## TEKS DOKUMEN

Dan inilah kami, berhasil mencapai puncak Candi Borobudur yang terkenal sampai ke mancanegara. Candi Budha cantik peninggalan Wangsa Syailendra yang pernah bertahta di Tanah Jawa. Tidak ada yang aneh pada bangunan ini. Hanya bebatuan dan situs yang sudah mati. Tapi inilah jejak kejayaan nenek moyang. Bagaimana batuan itu disusun satu demi satu sampai membentuk satu kompleks bangunan yang megah, membuat kita berdecak kagum. Stupa-stupa yang dibuat dengan presisi, panel-panel relief yang sangat detail dan lengkap, menjadikan Borobudur sebagai kuil Budha terbesar dan terlengkap di dunia.
Dikatakan pada masa ini Jawa Tengah bagian utara menganut agama Hindu dan Jawa Tengah bagian selatan beragama Budha. Walaupun berbeda keyakinan, di bawah pemerintahan Rakai Pikatan dari Wangsa Sanjaya dan istrinya Pramordawardhani dari Wangsa Syailendra yang beragama Budha, mereka hidup saling berdampingan dan menghormati. Hmmm, kerukunan antar umat beragama yang mana saat ini saya rasakan makin memudar.
Tak jauh dari Magelang, sebuah candi Hindu megah pun berdiri. Prambanan. Menjadi saksi sejarah bagaimana kerukunan antar umat terjalin. Saya berandai-andai, sekiranya setiap diri kita bisa kembali ke akar rumput nilai-nilai kearifan yang telah ditanamkan leluhur kita terdahulu, kita mungkin akan terhindar dari perpecahan.
Beranjak ke sisi sebelah barat Magelang, tepatnya di kabupaten Wonosobo, katanya selain terdapat Telaga Warna dan Kawah Sikidang, terdapat pula kompleks candi Hindu. Kompleks Candi Arjuna, kompleks Candi Gatot Kaca, kompleks Candi Dwarawati dan kompleks Candi Bima. Duh, ngga sabar untuk segera berangkat menuju ketinggian 2.000 meter di atas permukaan laut. Hasrat ingin mengetahui bentuk candi-candi peninggalan Kerajaan Kalingga, merasakan amarah Kidang Garungan, semakin menderu laksana angin. Ngga sabar rasanya menuju Dieng Plateau.

## TUGAS
Tolong perbarui bagian teks dokumen mulai dari "Beranjak ke sisi" sampai dengan "menuju Dieng Plateau.", dan ganti "Wonosobo" dengan "Banjarnegara". Baris-baris berikut diambil dari sumber lain.

## DATA TERKUMPUL

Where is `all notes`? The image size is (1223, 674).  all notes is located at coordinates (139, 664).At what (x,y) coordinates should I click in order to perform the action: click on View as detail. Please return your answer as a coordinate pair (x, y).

## JAWABAN YANG DIHARAPKAN
Beranjak ke sisi sebelah barat Magelang, tepatnya di kabupaten Banjarnegara, katanya selain terdapat Telaga Warna dan Kawah Sikidang, terdapat pula kompleks candi Hindu. Kompleks Candi Arjuna, kompleks Candi Gatot Kaca, kompleks Candi Dwarawati dan kompleks Candi Bima. Duh, ngga sabar untuk segera berangkat menuju ketinggian 2.000 meter di atas permukaan laut. Hasrat ingin mengetahui bentuk candi-candi peninggalan Kerajaan Kalingga, merasakan amarah Kidang Garungan, semakin menderu laksana angin. Ngga sabar rasanya menuju Dieng Plateau.